LOT-EK Ships to Beijing

­Hired to do one building, the architects double their haul in China’s capital.

For LOT-EK’s Giuseppe Lignano and Ada Tolla, the gurus of shipping-container architecture, Beijing seemed like the perfect place to scale up their idea of reuse. After all, China recycles large amounts of Western scrap metal and handles more containers than any other country in the world. The Chinese capital’s helter-skelter real estate development also promised a dynamism that their native Naples—and, increasingly their home base of Manhattan—cannot provide. “In Europe, rules felt so ingrained,” Tolla says. “In China, everything goes.”

The Village, a mixed-use complex located in Beijing’s lively Sanlitun embassy district, includes designs by experimentalists SHoP Architects and Kengo Kuma. But when LOT-EK first presented Beijing developer Guo Feng with a concept for a retail building there fashioned from existing objects, a murmur arose in Chinese. “They said, ‘We love the idea, but we don’t think it’s appropriate for this site,’” Lignano recalls. Instead of scrapping the scheme altogether, Guo Feng wanted to reuse it a few hundred yards to the south and have LOT-EK design something brand new for the original site. “We went to China with this great potential of doing our first ground-up building,” Tolla says, “and we came back with four times as much.”

To realize its largest structure to date, LOT-EK traded in reused materials for recycled references. Blue-metal mesh wrapped around a four-story, 1.1-million-square-foot rectilinear structure evokes the scaffolding that shrouds Beijing’s construction sites. Large bay windows piercing the skin will, when the building opens this summer, act as colorful “light boxes” that advertise the wares of the shops within, reminiscent of the vertical billboards that jostle for pedestrian attention across urban Asia. “By allowing each shop to project its identity through the facade,” Tolla says, “it is less like a shopping mall than a series of boutiques with individual identities.”

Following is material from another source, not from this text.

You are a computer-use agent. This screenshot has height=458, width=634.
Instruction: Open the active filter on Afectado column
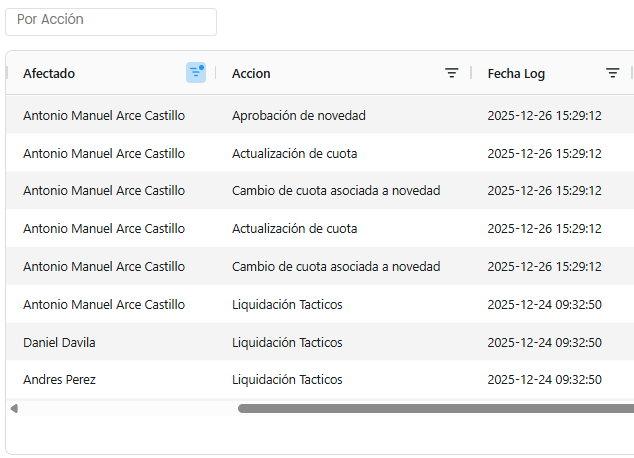click(196, 73)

Meanwhile, at the southern site a different sort of fa-cade manipulation was under way: some of the project’s signature red shipping containers were (un­beknownst to the architects) removed from the concrete structure in Jan­uary. While Guo Feng felt that LOT-EK’s design suited the Vil­lage’s more casual southern area, Swire—a Hong Kong group that acquired the development along the way—has a different aesthetic in mind. “We are undertaking an overall enhancement project prior to its opening this summer,” spokeswoman Vanessa Marescialli says. Though frustrated, the architects are taking the episode in stride. “China is no dreamland for architects,” Lignano says. “But you get opportunities for different scales and different experiences.”

For all it may have lost in Beijing, LOT-EK has gained much more. “There was always this underlying question when we lectured: What are you going to do to grow in scale?” Tolla says. By mixing prefab and standard elements—and taking some cues from the chaos of Chinese construction—they may have found one answer. “Maybe now we need to think of ourselves as low and tech rather than just low-tech.”